_Quoted text_
* * * * * * * * *

Maja Trochimczyk (born Maria Anna Trochimczyk; 30 December 1957 in Warsaw, Poland, other name: Maria Anna Harley) is an American music historian, writer and poet of Polish descent. She published six poetry books: Rose Always – A Love Story, 2017;  Miriam's Iris, or Angels in the Garden, 2008; Slicing the Bread: Children's Survival Manual in 25 Poems (Finishing Line Press, 2014); Into Light: Poems and Incantations; The Rainy Bread – Poems from Exile,, 2016; an anthology Chopin with Cherries, 2010), and a multi-faith anthology Meditations on Divine Names.

* * * * * * * * *

_Source data_
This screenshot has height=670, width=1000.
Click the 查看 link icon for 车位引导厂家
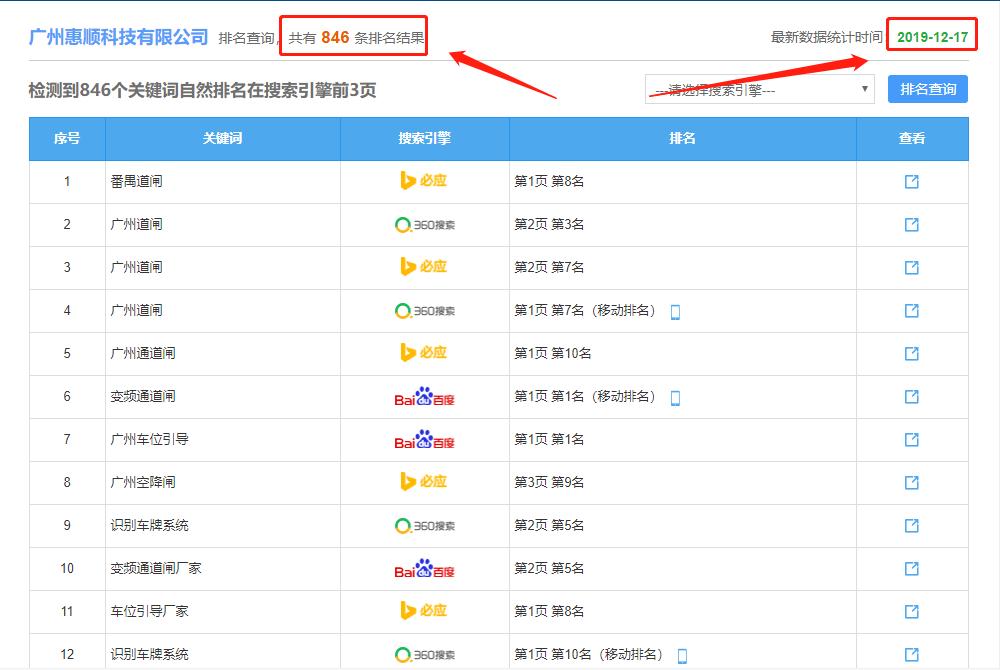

* * * * * * * * *

_What this task involves_
Write out the biography of Maja Trochimczyk word for word, starting with "Maja Trochimczyk (born" and going on through "on Divine Names.". Rely only on the biography of Maja Trochimczyk, not on the listing.

_Reply to the exercise_
Maja Trochimczyk (born Maria Anna Trochimczyk; 30 December 1957 in Warsaw, Poland, other name: Maria Anna Harley) is an American music historian, writer and poet of Polish descent. She published six poetry books: Rose Always – A Love Story, 2017;  Miriam's Iris, or Angels in the Garden, 2008; Slicing the Bread: Children's Survival Manual in 25 Poems (Finishing Line Press, 2014); Into Light: Poems and Incantations; The Rainy Bread – Poems from Exile,, 2016; an anthology Chopin with Cherries, 2010), and a multi-faith anthology Meditations on Divine Names.